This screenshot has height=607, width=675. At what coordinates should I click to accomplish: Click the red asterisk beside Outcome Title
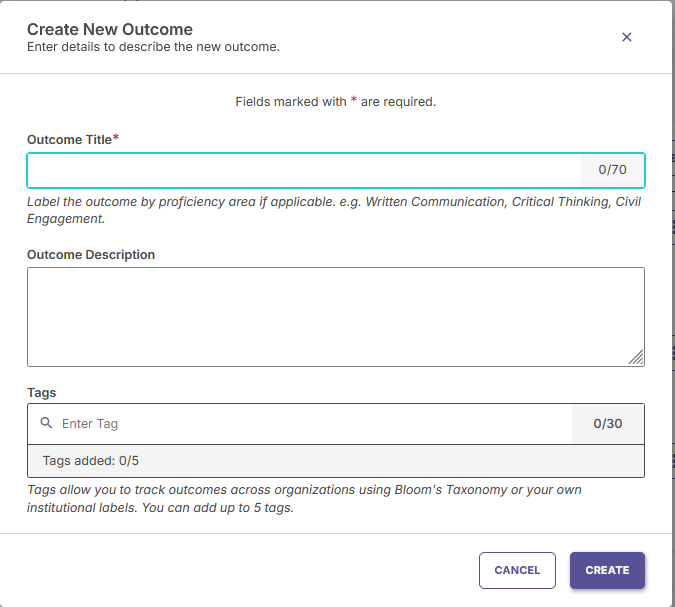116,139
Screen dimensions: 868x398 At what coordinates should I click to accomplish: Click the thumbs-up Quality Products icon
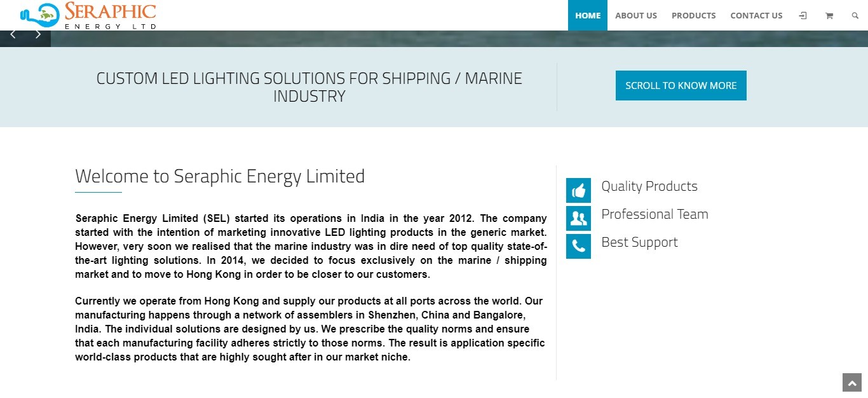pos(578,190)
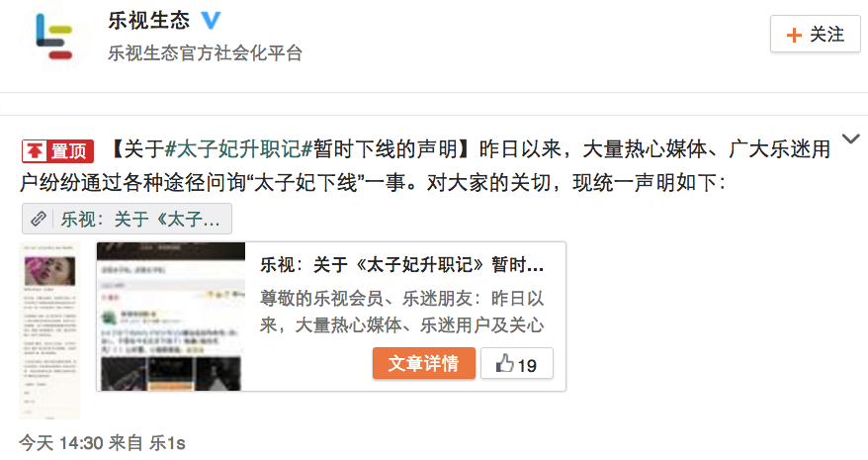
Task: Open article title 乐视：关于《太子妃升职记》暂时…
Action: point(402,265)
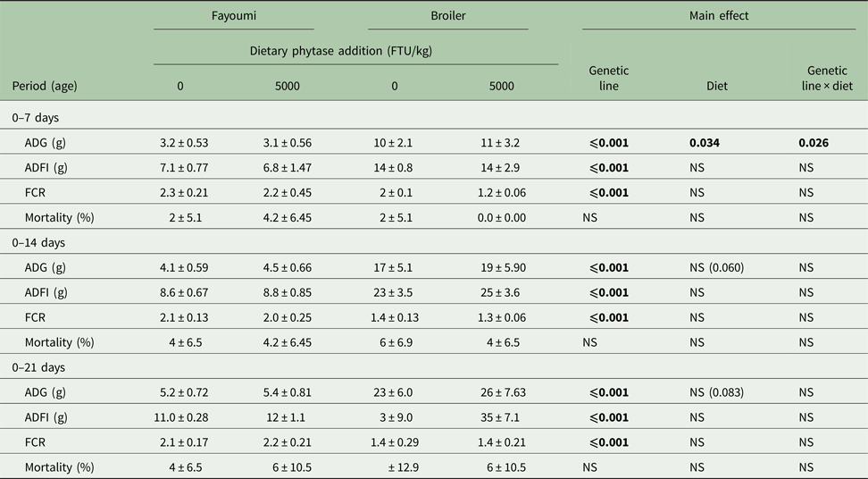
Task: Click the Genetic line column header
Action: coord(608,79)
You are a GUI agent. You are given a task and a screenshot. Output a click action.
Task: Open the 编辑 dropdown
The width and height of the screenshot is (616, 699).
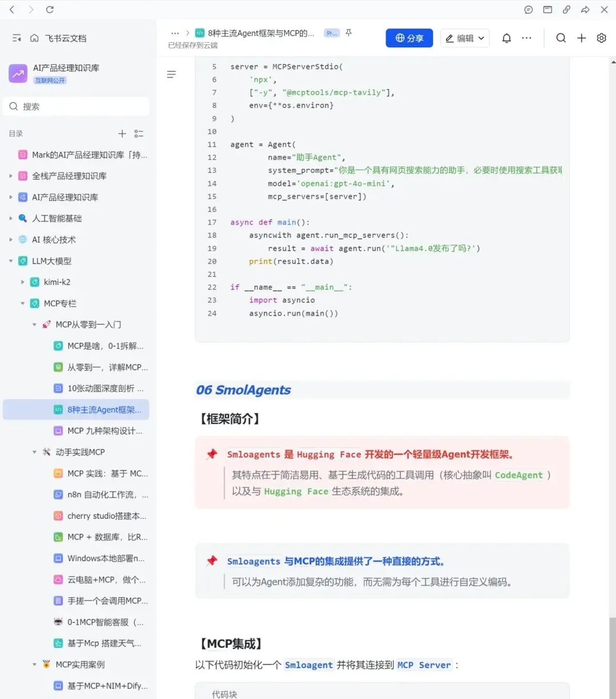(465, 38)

---------------

§ Your goal
Give every line of the data above again as it stands; the pictures stay out.

§ Expected output
This screenshot has height=607, width=675. At what coordinates should I click to accomplish: Click the red asterisk beside Outcome Title
116,139
Screen dimensions: 868x398 At what coordinates should I click to accomplish: Click the thumbs-up Quality Products icon
pos(578,190)
Task: Open article title 乐视：关于《太子妃升职记》暂时…
Action: point(402,265)
Task: Click the Genetic line column header
Action: coord(608,79)
You are a GUI agent. You are given a task and a screenshot. Output a click action.
Task: Open the 编辑 dropdown
The width and height of the screenshot is (616, 699).
(465, 38)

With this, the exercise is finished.